• DEINE AUFGABEN:
1) Welche Komponente repräsentiert die Information Security laut dem Textauszug zur Cyber Resilienz im Resilienz-Konzept?
2) Gib aus dem Textauszug zur Cyber Resilienz alles wörtlich wieder, was von „Massgebend für eine“ bis hinunter zu „regelmässig unbefriedigend aus?“ reicht.

• TEXTAUSZUG:
-.-.-

Aber: Cyber Security Massnahmen für sich allein reichen nicht aus, um sich wirkungsvoll vor Cyberangriffen zu schützen. Effektiver und nachhaltiger ist das Konzept der so genannten «Cyber Resilienz». Ursprünglich wurde Cyber Resilienz wie die Cyber Security als Teil eines technischen Prozesses[9] verstanden, der es dem Unternehmen ermöglicht, nach einem Angriff schnellstmöglich wieder den Zustand vor dem Angriff zu erreichen. Dabei bedeutet Cyber Resilienz in der Zukunft viel mehr als nur die «Wiederherstellung». Sie beschreibt die Widerstandsfähigkeit des ganzen Unternehmens, ihren Stakeholdern und Lieferanten die einem Schutzbedarf[10] ausgesetzt sind. Um den Umfang zu verdeutlichen, sind in der folgenden Abbildung die drei Ebenen eines ganzheitlichen Cyber Resilienz-Konzepts abgebildet.

Grafik Cyber Security und Cyber Resilienz
Grafik Cyber Security und Cyber Resilienz

In diesem Resilienz-Konzept repräsentiert die Cyber Security die technische Komponente, die Information Security die formale Komponente (z. B. ISMS, Weisungen) und mit der Cyber Resilienz als Ganzes kommt auch noch die sehr relevante «menschliche Komponente» hinzu.

Massgebend für eine ganzheitliche Cyber Resilienz sind also die Menschen und ihre Tätigkeiten im Anwendungskontext. Warum gibt es dennoch zunehmend mehr Cyber Vorfälle und weshalb fallen die Resultate von Präventionskampagnen in Organisationen regelmässig unbefriedigend aus?

-.-.-

• In einem Datensatz enthaltene Einträge:
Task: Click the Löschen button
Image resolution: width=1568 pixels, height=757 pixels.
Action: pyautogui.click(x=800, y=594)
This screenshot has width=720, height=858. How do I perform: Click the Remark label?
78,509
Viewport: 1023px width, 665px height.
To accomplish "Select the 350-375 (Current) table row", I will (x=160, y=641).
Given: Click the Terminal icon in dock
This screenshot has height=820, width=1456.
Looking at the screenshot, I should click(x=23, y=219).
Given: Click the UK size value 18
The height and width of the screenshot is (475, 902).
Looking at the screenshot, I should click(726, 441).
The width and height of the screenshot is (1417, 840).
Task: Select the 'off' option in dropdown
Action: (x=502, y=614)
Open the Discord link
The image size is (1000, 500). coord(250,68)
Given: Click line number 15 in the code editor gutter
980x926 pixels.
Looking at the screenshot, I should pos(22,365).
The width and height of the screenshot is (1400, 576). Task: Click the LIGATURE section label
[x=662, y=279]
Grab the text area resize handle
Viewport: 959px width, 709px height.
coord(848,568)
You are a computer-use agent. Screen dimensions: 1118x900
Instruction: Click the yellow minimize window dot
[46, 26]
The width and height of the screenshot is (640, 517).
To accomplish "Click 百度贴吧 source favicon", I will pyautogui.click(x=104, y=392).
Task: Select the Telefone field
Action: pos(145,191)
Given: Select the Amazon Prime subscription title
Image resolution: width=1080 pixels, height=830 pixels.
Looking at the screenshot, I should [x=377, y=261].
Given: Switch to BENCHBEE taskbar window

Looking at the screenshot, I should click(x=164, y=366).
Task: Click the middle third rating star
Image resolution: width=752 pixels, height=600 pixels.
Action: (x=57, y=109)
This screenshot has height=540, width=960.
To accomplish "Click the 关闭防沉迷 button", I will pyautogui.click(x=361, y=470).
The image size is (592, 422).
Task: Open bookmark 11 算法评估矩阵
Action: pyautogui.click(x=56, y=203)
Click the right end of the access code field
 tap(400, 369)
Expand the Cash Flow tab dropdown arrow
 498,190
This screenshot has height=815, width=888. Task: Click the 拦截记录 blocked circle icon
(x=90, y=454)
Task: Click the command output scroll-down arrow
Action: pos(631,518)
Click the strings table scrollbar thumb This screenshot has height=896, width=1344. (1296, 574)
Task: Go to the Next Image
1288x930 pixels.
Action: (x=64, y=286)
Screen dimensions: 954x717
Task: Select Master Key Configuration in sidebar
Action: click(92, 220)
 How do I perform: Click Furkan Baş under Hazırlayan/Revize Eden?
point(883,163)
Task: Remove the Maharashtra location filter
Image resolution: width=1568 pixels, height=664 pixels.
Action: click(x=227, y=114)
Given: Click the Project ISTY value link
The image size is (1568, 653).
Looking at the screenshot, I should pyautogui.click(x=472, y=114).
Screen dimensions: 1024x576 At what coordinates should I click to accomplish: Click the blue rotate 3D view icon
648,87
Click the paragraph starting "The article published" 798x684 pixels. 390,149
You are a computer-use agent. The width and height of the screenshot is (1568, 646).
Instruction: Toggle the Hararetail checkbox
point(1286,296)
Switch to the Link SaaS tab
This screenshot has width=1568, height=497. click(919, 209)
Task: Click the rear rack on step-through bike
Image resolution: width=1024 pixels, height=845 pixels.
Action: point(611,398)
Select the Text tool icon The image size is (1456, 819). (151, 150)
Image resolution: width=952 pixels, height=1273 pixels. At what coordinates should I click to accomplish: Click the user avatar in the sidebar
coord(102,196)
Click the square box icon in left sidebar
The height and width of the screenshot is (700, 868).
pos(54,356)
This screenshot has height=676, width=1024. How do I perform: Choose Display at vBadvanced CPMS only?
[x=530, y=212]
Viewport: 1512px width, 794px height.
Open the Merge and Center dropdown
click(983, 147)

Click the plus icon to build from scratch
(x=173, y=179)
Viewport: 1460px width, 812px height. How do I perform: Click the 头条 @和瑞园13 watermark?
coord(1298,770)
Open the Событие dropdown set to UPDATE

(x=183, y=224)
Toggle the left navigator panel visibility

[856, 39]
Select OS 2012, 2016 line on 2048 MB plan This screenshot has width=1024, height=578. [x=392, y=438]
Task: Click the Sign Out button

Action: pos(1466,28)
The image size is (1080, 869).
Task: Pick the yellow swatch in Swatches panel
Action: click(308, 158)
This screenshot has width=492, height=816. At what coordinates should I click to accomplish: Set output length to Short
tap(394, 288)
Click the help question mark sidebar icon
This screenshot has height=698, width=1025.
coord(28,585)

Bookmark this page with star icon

-.-.-

• VOLLSTÄNDIGE LÖSUNGEN:
1) Die formale Komponente, zum Beispiel ISMS und Weisungen.

2)
Massgebend für eine ganzheitliche Cyber Resilienz sind also die Menschen und ihre Tätigkeiten im Anwendungskontext. Warum gibt es dennoch zunehmend mehr Cyber Vorfälle und weshalb fallen die Resultate von Präventionskampagnen in Organisationen regelmässig unbefriedigend aus?